Durant la guerre froide, se réserver le droit de déclencher la première attaque nucléaire jouait un rôle central dans la stratégie de défense contre l’Union Soviétique. Mais cette conception est critiquée par ceux qui affirment que cet instrument, utile lors du face à face avec une puissance nucléaire, n’est plus de mise aujourd’hui.
Robert Cooper, dont l’influence sur la politique étrangère et les questions de sécurité à Bruxelles est reconnue, se déclare « perplexe. »
« Peut-être allons nous utiliser les armes nucléaires avant quiconque, mais je serais réticent à l’idée de le dire à voix haute. »
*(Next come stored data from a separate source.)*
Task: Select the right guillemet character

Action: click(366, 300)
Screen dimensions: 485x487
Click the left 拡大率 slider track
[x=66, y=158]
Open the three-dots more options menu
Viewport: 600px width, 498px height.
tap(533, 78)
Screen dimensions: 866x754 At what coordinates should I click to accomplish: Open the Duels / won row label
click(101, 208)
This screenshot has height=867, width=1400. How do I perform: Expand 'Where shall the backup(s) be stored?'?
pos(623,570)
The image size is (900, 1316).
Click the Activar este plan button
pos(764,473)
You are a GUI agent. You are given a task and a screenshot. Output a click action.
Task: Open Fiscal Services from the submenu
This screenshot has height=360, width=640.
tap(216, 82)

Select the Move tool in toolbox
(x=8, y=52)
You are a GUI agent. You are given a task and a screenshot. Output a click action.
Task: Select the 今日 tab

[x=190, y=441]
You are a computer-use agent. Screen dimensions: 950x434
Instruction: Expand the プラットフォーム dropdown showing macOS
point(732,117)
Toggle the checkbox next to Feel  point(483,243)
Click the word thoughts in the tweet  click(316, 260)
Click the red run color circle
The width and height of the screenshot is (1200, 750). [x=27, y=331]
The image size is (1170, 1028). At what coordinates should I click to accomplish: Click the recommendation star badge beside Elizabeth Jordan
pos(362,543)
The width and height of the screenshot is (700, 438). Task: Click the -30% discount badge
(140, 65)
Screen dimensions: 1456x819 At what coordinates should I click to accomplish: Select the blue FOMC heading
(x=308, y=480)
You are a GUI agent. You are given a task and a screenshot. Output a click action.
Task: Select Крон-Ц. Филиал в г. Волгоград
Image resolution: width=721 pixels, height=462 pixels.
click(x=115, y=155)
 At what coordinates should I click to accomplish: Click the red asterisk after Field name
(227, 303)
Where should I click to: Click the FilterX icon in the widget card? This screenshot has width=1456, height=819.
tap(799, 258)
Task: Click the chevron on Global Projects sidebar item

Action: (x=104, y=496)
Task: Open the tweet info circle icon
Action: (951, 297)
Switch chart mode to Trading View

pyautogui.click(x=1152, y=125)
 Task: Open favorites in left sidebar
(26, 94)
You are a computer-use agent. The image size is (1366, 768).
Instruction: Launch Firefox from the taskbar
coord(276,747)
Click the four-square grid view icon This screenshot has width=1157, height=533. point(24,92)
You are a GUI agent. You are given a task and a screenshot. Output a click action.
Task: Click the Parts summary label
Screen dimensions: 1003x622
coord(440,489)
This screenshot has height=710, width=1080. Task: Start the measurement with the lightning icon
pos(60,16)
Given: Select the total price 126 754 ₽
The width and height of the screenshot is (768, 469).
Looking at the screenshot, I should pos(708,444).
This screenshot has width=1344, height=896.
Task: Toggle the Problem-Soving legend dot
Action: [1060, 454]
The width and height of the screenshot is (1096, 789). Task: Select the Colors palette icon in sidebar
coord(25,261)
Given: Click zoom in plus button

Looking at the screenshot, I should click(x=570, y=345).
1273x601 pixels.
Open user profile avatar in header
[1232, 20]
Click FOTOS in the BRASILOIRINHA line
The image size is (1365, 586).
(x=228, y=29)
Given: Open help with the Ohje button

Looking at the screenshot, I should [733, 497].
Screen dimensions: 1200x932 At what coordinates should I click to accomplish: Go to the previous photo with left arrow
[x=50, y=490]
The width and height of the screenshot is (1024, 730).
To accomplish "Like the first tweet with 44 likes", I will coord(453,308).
Un autre haut fonctionnaire de l’Union estime que l’OTAN avait besoin de « repenser sa posture nucléaire, car le modèle de la non-prolifération subit d’énormes pressions. »
Nauman suggère que la menace d’une attaque nucléaire est inspirée par la désespérance. « La prolifération s’étend et nous n’avons que peu d’options pour la stopper. Nous ne savons pas comment réagir à cela. »
L’OTAN avait besoin de montrer « qu’il y a un gros bâton que nous pourrions avoir à utiliser s’il n’y a pas d’autre option, » juge-t-il.